La idea de un mundo perfectamente ordenado, regido por la causalidad y en donde todos los eventos tienen una explicación lógica, no da lugar para pensar en la suerte —el pensamiento mismo, si bien no es exactamente una ilusión, es producto de cosas que ocurrieron hace miles de millones de años (¡qué horror!, a mí que me gusta pensar, por ahora, que lo que pienso lo pienso en el presente)—. La idea de un mundo perfectamente azaroso, en donde ningún evento guarda relación con ningún otro y en donde la idea de orden es una ilusión producida por no sé que choque aleatorio que ocurre dentro de la cabeza (si existe), no da lugar para pensar en la mala suerte, pues las ideas de lo "bueno" y lo "malo" necesitan estándares y, por pura suerte, los estándares no existen sin orden.
Pero en los extremos —cualquier curva normal que no esté sesgada me impedirá mentir— sólo habitan las minorías. La mayor cantidad de realidad, creo, habita en medio. Ahí podemos encontrar cabida tanto para el mundo ordenado como para el mundo azaroso.
¿Qué hay, sin embargo, del papel de los seres humanos en este mundo ordenado por el azar del bien (el azar del mal nos tendría sometidos a las temerosas hormigas)? Pues resulta que, haciendo el mundo un poco de lado y enfocándonos únicamente en los humanos, también hay dos extremos: (1) todo lo que hacemos, pensamos y sentimos tiene causas específicas, ajenas a nosotros; o bien (2) todo lo que hacemos, pensamos y sentimos depende de nuestra libre voluntad, que no tiene explicaciones más allá de las que su agente quiera dar.
La diferencia fundamental —que termina disolviéndose— entre los dos extremos para entender el mundo y lo que le pasa, y los dos extremos para explicarnos a nosotros qué nos pasa, está en el azar de la libre voluntad. Por un lado, tanto lo que le pasa al mundo que no somos nosotros como al que sí, puede explicarse por causas naturales; por otro lado, lo que pasa en el mundo de afuera puede ser el producto de eventos fortuitos, impredecibles e inexplicables, y lo que pasa en el de adentro (el mío, el tuyo) puede ser el producto de eventos planeados, predecibles y explicables sólo por quien los lleve a cabo.

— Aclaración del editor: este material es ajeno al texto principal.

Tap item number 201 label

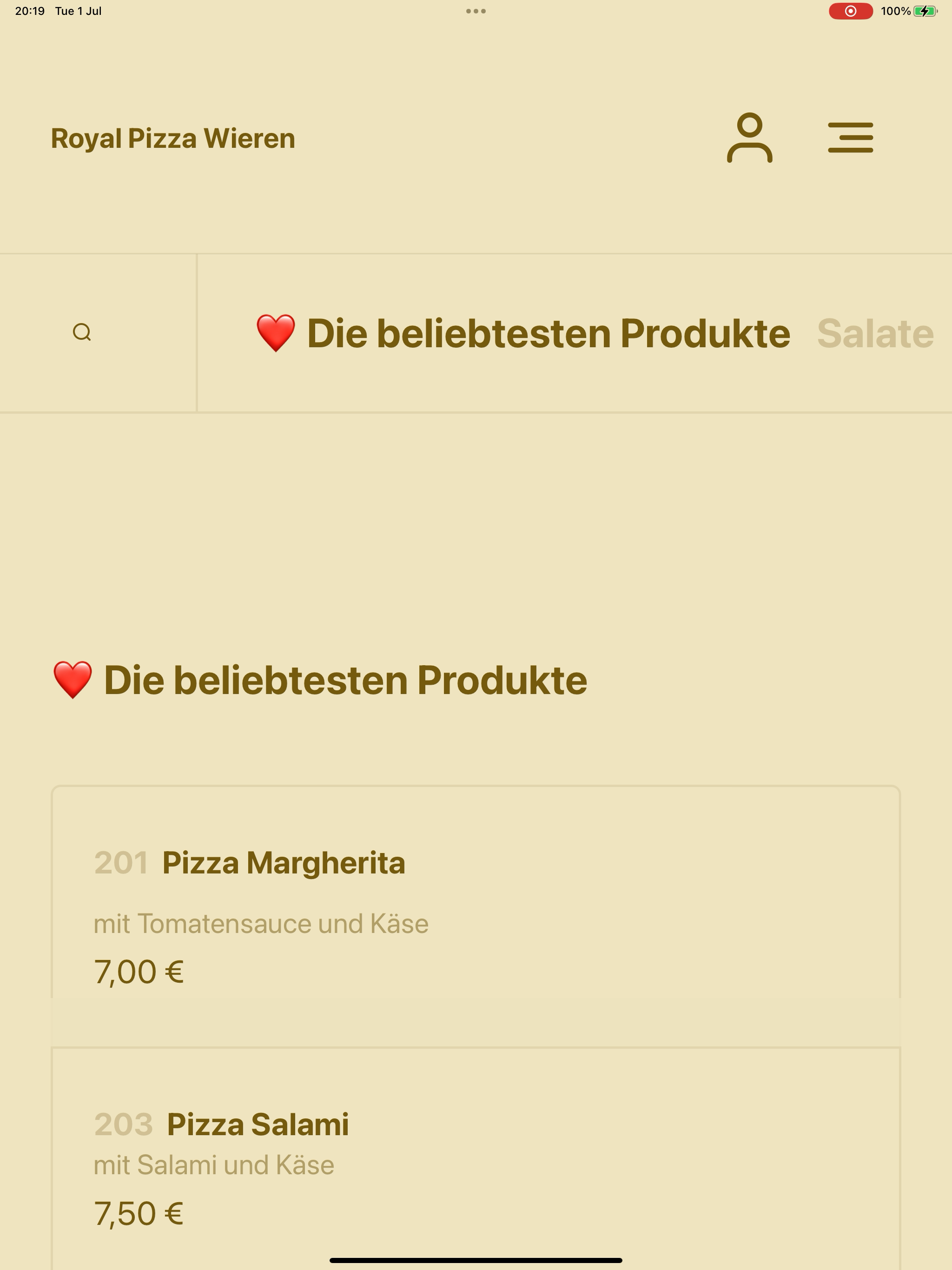(121, 863)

Al dividir uno entre seis mil millones (la voluntad propia entre el número aproximado de personas en el planeta) podríamos casi afirmar que la libre voluntad es prácticamente tan aleatoria como el azar del mundo exterior.
La verdad es que, desde una perspectiva lógica, es mucho más fácil inclinarse a pensar que todo tiene un orden y, por lo tanto, una explicación causal (incluso nuestra propia conducta). Pero también es verdad que, desde una perspectiva emocional, es mucho más fácil inclinarse a pensar que lo que hacemos depende de nosotros mismos (y que el mundo puede hacer lo que quiera, también).
En el mundo más real que alcanzo a imaginar hay efectos que resuenan como el eco de causas antiquísimas, pero también hay eventos fortuitos que nunca nadie previó. Es precisamente este mundo el que permite hablar de la suerte (o del azar, o de los eventos aleatorios) y contextualizarla, de acuerdo con sus efectos, como buena o mala. Pero si alguien decide habitar el mundo de en medio tendrá que aceptar que algunas de las cosas que pasan afuera tienen causas naturales y algunas otras no tanto, y que algunas de las cosas que pasan adentro tienen causas naturales y algunas otras son pura voluntad. Es necesario, sin embargo, antes de empezar a habitar este mundo, decidir qué tanto de lo que nos pasa es ajeno a nosotros y qué tanto es producto de nuestra voluntad (que será, si queremos, aleatoria para el resto del mundo).
La voluntad del mundo en el que vivimos se llama azar; la nuestra, cuando existe, se llama congruencia. Por suerte, buena o mala, lo que hacemos nosotros no depende de ninguna otra suerte que la nuestra, que es voluntaria.